WHAT YOU WILL DO: Everything from the line holding "أغسطس 2012 (667, 1434)" through the last line below is needed; please reproduce those lines exactly, adding nothing.

(SUPPLIED RECORDS)

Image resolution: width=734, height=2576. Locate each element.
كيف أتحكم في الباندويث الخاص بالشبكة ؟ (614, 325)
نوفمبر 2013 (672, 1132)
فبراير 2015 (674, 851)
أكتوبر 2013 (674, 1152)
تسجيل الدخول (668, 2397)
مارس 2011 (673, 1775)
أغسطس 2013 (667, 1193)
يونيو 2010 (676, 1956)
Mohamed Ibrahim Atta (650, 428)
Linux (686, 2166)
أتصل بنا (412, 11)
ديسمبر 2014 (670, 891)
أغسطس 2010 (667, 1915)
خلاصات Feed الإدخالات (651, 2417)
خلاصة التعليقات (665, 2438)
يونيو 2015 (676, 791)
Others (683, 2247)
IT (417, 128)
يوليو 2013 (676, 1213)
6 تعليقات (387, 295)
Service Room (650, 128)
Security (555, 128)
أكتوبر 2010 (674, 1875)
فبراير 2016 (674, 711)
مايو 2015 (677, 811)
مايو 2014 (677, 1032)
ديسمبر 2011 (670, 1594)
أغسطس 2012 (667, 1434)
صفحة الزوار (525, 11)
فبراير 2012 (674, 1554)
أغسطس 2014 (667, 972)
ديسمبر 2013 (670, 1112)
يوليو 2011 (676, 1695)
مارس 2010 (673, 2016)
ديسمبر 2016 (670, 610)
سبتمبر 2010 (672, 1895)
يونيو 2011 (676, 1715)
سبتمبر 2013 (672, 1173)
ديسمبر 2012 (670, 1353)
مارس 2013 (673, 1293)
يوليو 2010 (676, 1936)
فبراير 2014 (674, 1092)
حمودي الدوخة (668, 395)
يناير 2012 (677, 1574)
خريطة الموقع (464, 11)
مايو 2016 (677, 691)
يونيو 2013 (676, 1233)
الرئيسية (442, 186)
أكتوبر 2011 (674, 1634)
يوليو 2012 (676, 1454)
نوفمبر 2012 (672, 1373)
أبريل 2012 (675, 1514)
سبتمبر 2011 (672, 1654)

(End SUPPLIED RECORDS)

RESULT OF THE EXERCISE:
أغسطس 2012 (667, 1434)
صفحة الزوار (525, 11)
فبراير 2012 (674, 1554)
أغسطس 2014 (667, 972)
ديسمبر 2013 (670, 1112)
يوليو 2011 (676, 1695)
مارس 2010 (673, 2016)
ديسمبر 2016 (670, 610)
سبتمبر 2010 (672, 1895)
يونيو 2011 (676, 1715)
سبتمبر 2013 (672, 1173)
ديسمبر 2012 (670, 1353)
مارس 2013 (673, 1293)
يوليو 2010 (676, 1936)
فبراير 2014 (674, 1092)
حمودي الدوخة (668, 395)
يناير 2012 (677, 1574)
خريطة الموقع (464, 11)
مايو 2016 (677, 691)
يونيو 2013 (676, 1233)
الرئيسية (442, 186)
أكتوبر 2011 (674, 1634)
يوليو 2012 (676, 1454)
نوفمبر 2012 (672, 1373)
أبريل 2012 (675, 1514)
سبتمبر 2011 (672, 1654)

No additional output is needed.